Laporan Kadis PUPR KBB yang Diancam Pria Bawa Piton Dicabut

Whisnu Pradana - detikNews
Jumat, 16 Okt 2020 20:33 WIB
Seorang pria nekat bawa piton sambil ngamuk di kantor dinas Bandung Barat
Pelaporan kasus pengancaman Kadis PUPR KBB dicabut (Foto: Whisnu Pradana)
Bandung Barat -

Kepala Dinas Pekerjaan Umum dan Penataan Ruang (PUPR) Kabupaten Bandung Barat Anugerah mencabut laporannya terkait kasus pengancaman yang dilakukan oleh seorang pria sambil membawa ular piton.

Pelaporan tersebut yang awalnya menjadi dasar dari Satreskrim Polres Cimahi untuk membekuk pelaku pengancaman, Juhendi, setelah video pengancaman tersebut viral di media sosial pada Senin (5/10/2020) lalu. Pelaku diamankan di wilayah Padalarang beserta barang bukti ular piton miliknya yang diberi nama Arnold, kurang dari 12 jam setelah melakukan pengancaman.

Kadis PUPR mencabut laporan dengan langsung datang ke Mapolres Cimahi ditemani Iis Sukaesih (40), istri dari Juhendi serta sejumlah kerabatnya pada Jumat (16/10/2020).

Anugerah mengakui jika dirinya telah mencabut laporan atas kasus pengancaman oleh Juhendi kepada dirinya. Itu dilakukan murni atas keinginannya sendiri dan atas pertimbangan kemanusiaan serta tidak ada intervensi dari pihak manapun.

"Saya tadi resmi mencabut laporan. Pertimbangannya selain kemanusiaan, karena pihak keluarga sudah minta maaf termasuk yang bersangkutan juga," ungkap Anugerah.

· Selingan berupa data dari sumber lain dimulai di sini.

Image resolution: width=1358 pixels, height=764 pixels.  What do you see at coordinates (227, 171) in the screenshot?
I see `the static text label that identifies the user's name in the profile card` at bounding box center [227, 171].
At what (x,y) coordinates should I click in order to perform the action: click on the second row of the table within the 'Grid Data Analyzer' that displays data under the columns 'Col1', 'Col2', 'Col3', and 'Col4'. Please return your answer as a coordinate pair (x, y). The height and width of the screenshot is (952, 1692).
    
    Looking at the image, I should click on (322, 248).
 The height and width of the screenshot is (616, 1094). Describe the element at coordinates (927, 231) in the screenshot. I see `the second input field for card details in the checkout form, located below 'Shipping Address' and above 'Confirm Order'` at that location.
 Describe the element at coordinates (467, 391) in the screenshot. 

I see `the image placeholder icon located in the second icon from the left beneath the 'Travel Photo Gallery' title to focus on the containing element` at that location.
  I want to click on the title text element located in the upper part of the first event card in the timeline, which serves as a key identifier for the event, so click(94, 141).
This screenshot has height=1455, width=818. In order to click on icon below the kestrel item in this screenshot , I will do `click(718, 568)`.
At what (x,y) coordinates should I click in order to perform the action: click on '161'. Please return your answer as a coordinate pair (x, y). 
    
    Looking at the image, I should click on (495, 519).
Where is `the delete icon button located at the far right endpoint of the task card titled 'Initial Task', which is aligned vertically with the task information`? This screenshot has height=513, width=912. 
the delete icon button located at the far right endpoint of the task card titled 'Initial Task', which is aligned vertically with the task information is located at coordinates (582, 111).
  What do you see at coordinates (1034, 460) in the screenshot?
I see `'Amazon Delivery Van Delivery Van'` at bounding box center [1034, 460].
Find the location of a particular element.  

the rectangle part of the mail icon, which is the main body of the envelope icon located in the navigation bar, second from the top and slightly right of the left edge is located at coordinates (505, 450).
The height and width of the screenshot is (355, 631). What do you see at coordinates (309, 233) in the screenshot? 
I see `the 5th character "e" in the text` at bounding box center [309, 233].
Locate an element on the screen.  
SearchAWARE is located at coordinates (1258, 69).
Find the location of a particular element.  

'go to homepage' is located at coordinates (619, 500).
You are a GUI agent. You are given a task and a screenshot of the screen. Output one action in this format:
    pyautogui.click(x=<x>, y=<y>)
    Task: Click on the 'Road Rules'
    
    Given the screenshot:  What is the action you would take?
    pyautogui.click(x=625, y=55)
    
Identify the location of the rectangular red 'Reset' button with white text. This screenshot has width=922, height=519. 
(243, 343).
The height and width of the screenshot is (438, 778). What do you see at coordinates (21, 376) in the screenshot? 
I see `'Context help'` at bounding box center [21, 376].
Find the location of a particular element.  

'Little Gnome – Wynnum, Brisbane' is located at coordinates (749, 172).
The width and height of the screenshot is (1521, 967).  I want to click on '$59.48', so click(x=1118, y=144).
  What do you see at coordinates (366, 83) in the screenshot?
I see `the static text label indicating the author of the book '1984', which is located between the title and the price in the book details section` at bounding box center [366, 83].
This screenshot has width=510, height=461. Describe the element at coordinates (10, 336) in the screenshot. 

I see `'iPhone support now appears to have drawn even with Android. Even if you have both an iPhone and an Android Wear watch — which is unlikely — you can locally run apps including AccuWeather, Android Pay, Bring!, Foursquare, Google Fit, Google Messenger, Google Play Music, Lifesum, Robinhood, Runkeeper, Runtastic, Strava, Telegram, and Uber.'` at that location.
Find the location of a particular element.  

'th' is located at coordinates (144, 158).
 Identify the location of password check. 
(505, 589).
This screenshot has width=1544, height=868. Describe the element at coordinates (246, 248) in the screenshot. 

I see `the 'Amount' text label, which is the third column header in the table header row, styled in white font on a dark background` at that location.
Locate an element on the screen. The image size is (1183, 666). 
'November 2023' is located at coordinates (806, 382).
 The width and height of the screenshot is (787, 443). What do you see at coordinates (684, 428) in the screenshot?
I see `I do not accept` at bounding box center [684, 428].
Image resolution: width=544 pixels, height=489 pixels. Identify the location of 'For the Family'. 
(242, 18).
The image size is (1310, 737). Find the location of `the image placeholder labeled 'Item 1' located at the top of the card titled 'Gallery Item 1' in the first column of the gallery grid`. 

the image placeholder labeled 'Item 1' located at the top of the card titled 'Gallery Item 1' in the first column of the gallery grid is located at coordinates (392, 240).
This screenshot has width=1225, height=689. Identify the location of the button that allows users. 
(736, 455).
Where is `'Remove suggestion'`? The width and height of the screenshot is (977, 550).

Dirinya sudah bertemu dengan Juhendi dan dia meminta maaf serta menyadari tindakan yang dilakukannya salah. Anugerah menyebut saat itu pelaku sedang dalam pengaruh minuman keras sehingga membuat perilakunya tidak terkontrol.

"Tadi saya minta ke dia untuk menjadikan kejadian ini sebagai pelajaran. Saya juga meminta agar jangan dilakukan lagi baik kepada saya atau rekan-rekan kerja saya di institusi (Dinas PUPR) lainnya. Kemarin dia lepas kontrol karena sedang mabuk," katanya.

Kasatreskrim Polres Cimahi AKP Yohannes Redhoi Sigiro membenarkan Kadis PUPR KBB melakukan pencabutan laporan untuk kasus pengancaman yang dilakukan oleh Juhendi.

"Benar bahwa korban atau pelapor datang bersama-sama dengan keluarga tersangka dalam hal ini adalah istri tersangka dan menyampaikan kesepakatan untuk berdamai dan memohon agar perkara diselesaikan di luar jalur hukum (Non Litigasi)," ungkap Yohannes.